Solo nosotros, los cristianos, esperamos el regreso de
Jesucristo, prometido por Él mismo: «Sí, vengo pronto. Amén» (Ap 22,20).
Por eso, privar al Año Litúrgico de su dimensión
escatológica constitutiva significa sustraer a la fe cristiana la dimensión de
la esperanza.
Así entendido y vivido, el Adviento sería el tiempo
del Año Litúrgico más elocuente para los creyentes de hoy. Hombres y mujeres que luchan por
tener esperanza porque están privados de toda esperanza, a veces incluso
incapaces de esperar.
¿Somos igualmente capaces de ofrecer a los creyentes
liturgias capaces de suscitar la esperanza, de alimentarla? Liturgias capaces
de dar razones para esperar a corazones cansados y fatigados, capaces de
levantar a quienes, como los discípulos de Emaús, se detienen «con el rostro
triste».
Sabemos que la dificultad para creer, para confiar en
los demás, en la vida, en el futuro, es uno de los rasgos que caracterizan al
hombre y a la mujer occidentales de nuestros días, y esto no puede dejar de
marcar también la fe del creyente contemporáneo.
Entender el Año Litúrgico como un ciclo, un anillo
cerrado sobre sí mismo, pero como un movimiento helicoidal que lo pone en
marcha, significa, en el contexto antropológico, cultural y social concreto en
el que vivimos, comprender que nuestras liturgias y, en general, las
celebraciones de los sacramentos, están llamadas hoy a acoger una forma de
vivir la fe, incluso entre los creyentes más asiduos, que ya no es, como antes,
la suma de certezas inquebrantables, sino la expresión de un deseo de algo y de
alguien en quien poder esperar, de modo que creer significa aferrarse a una
esperanza.
Hoy en día, la fe se experimenta, en efecto, sobre
todo como la apertura a una esperanza.
Alimentar la esperanza, esta es hoy la tarea principal
del Año Litúrgico, dar razones para alimentar, para ejercitarse en creer que
hay realidades invisibles, y que estas realidades son nuestra salvación.
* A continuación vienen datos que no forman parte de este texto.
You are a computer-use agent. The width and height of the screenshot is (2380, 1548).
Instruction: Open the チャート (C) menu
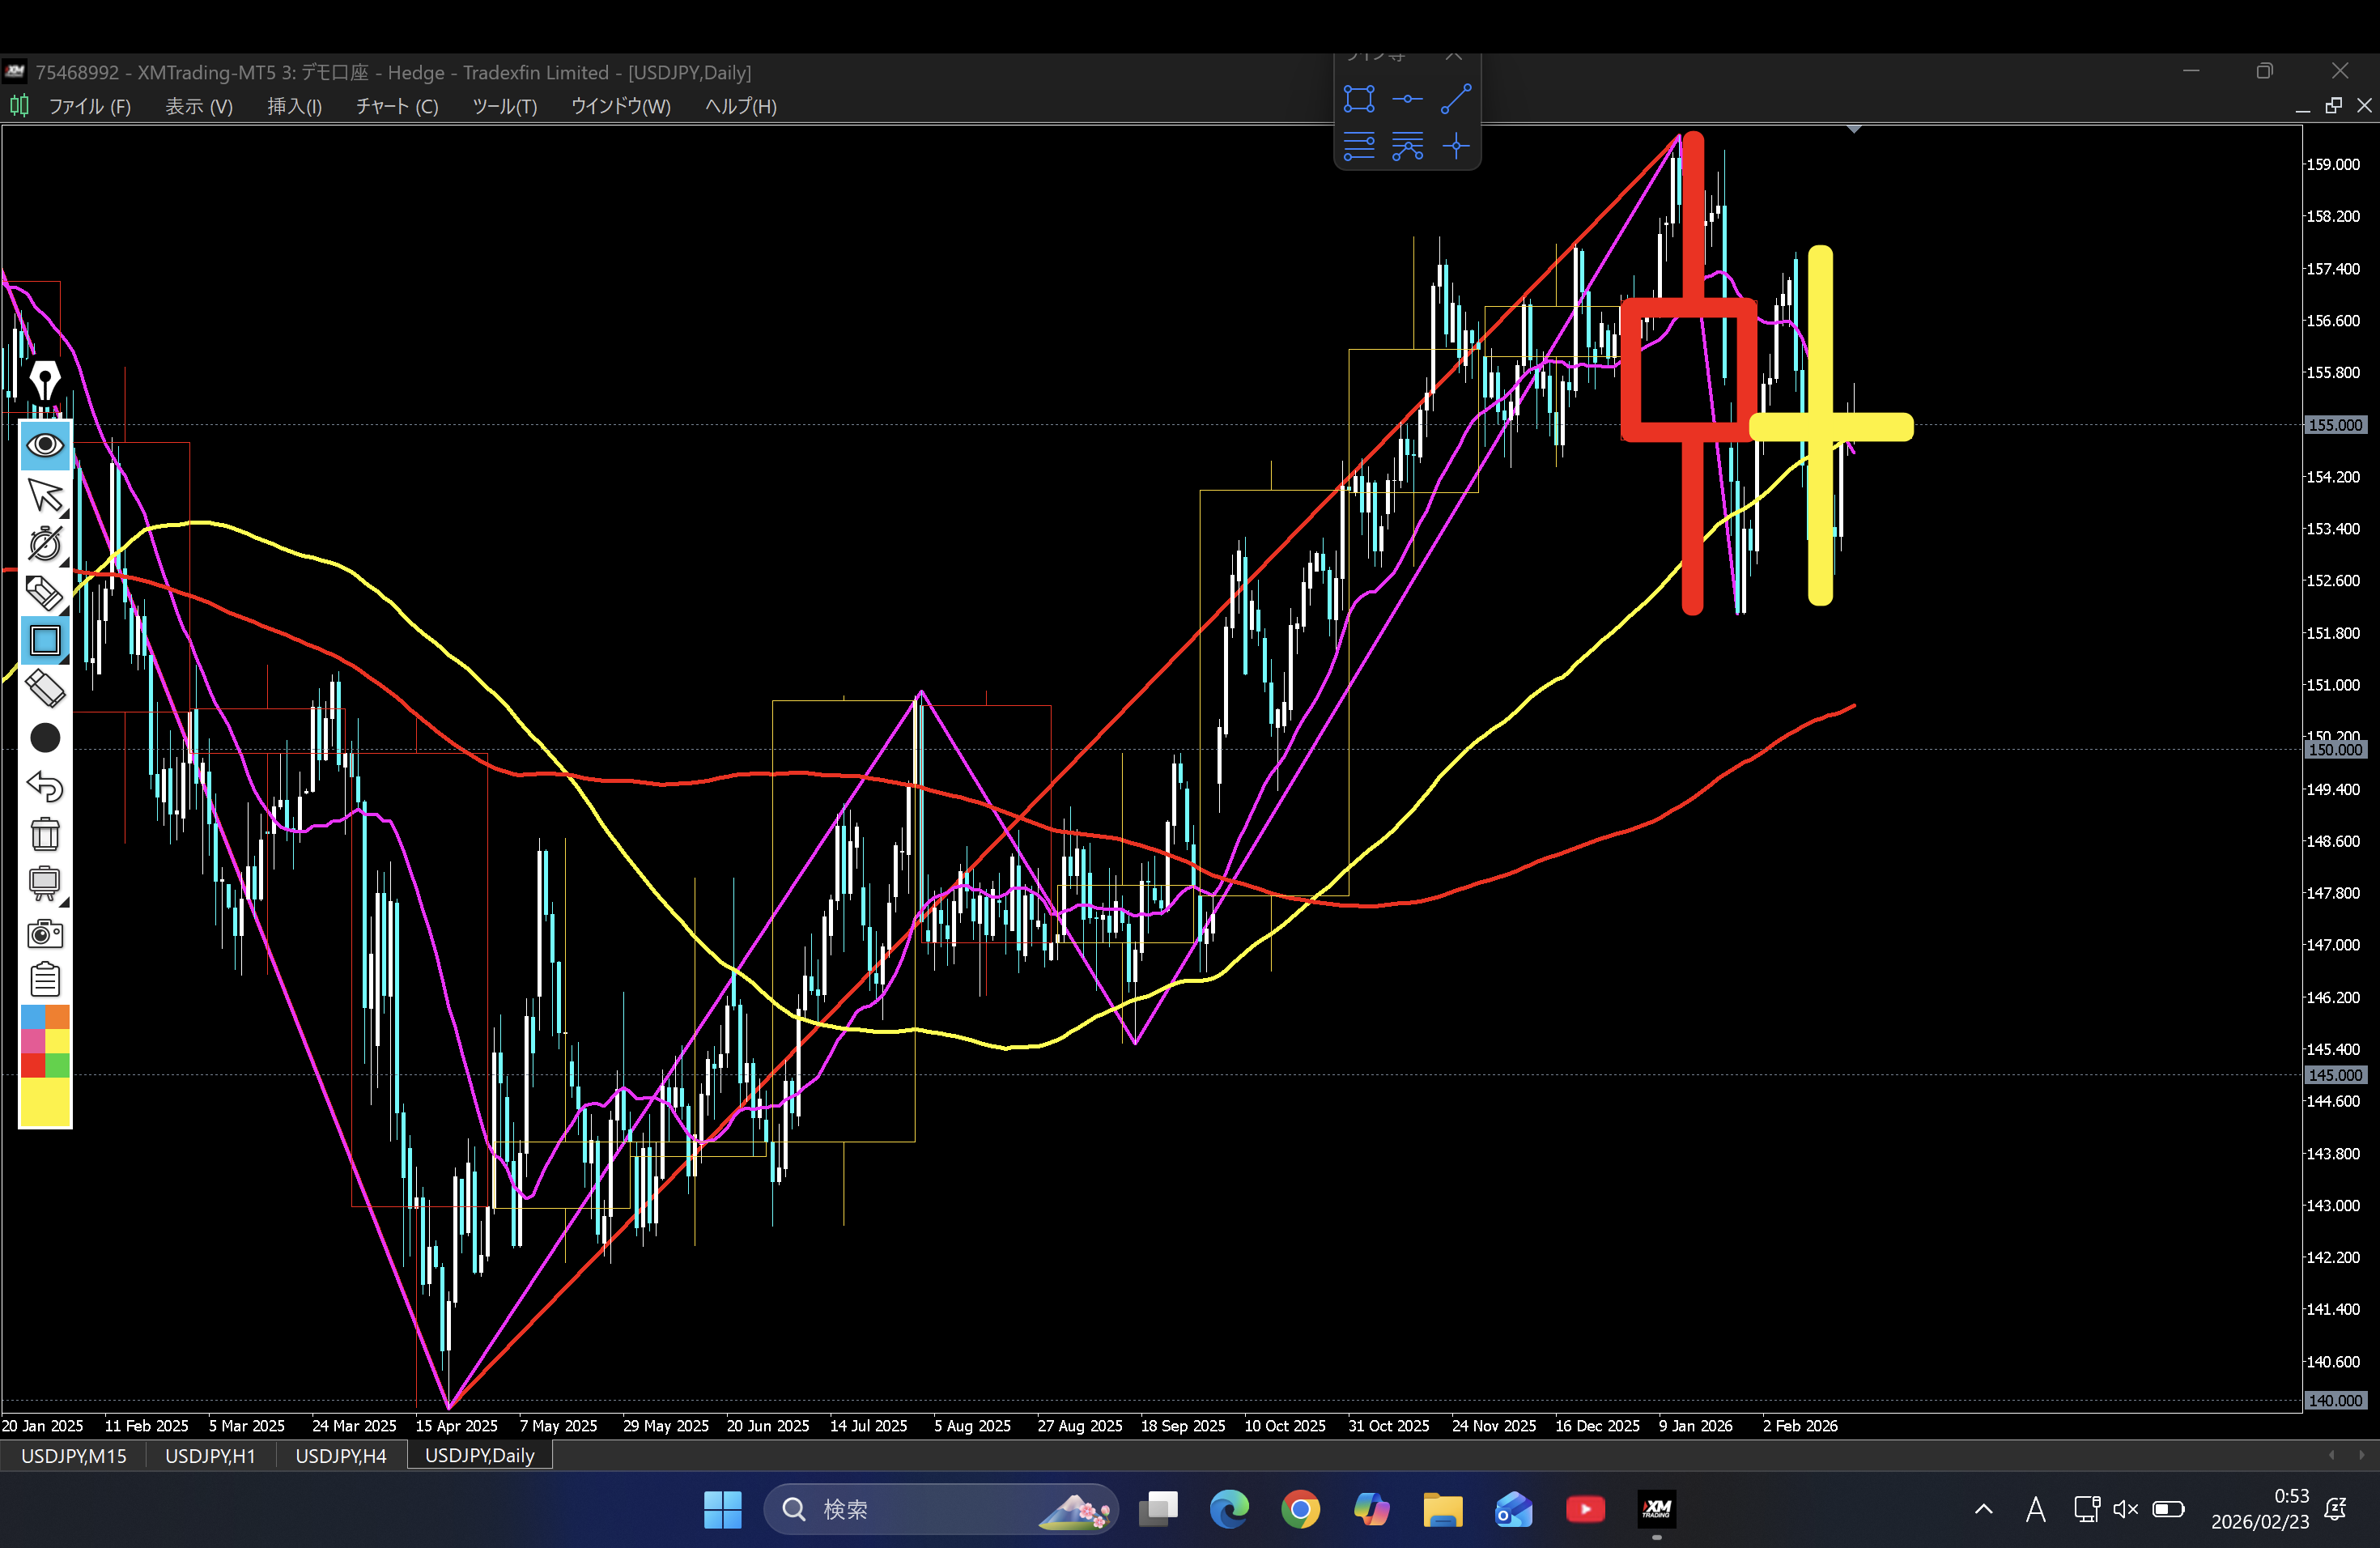397,106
Salir de la precariedad en la que nos encontramos para
entrar un día en la condición de bienaventuranza en Dios. «Solo la esperanza en
la vida eterna nos hace verdaderamente cristianos», escribió San Agustín de
Hipona (Ciudad de Dios VI,9,5).
Hoy en día es muy difícil hablar de esperanza, dar
razones para la esperanza, y sin embargo esta es la tarea actual del Año Litúrgico,
porque la falta de esperanza aleja al hombre del tiempo, lo hace
irremediablemente ausente de este tiempo presente.
La esperanza es precisamente esto: querer
infinitamente lo finito, es vivir eternamente el tiempo.
Como escribió Emmanuel Mounier en un ensayo dedicado a
Charles Péguy, la esperanza «repara lo que la costumbre deshace. Es la
fuente de todos los nacimientos espirituales, de toda libertad, de toda
novedad. Siembra comienzos donde la costumbre siembra muerte» (La visión de los hombres y del mundo).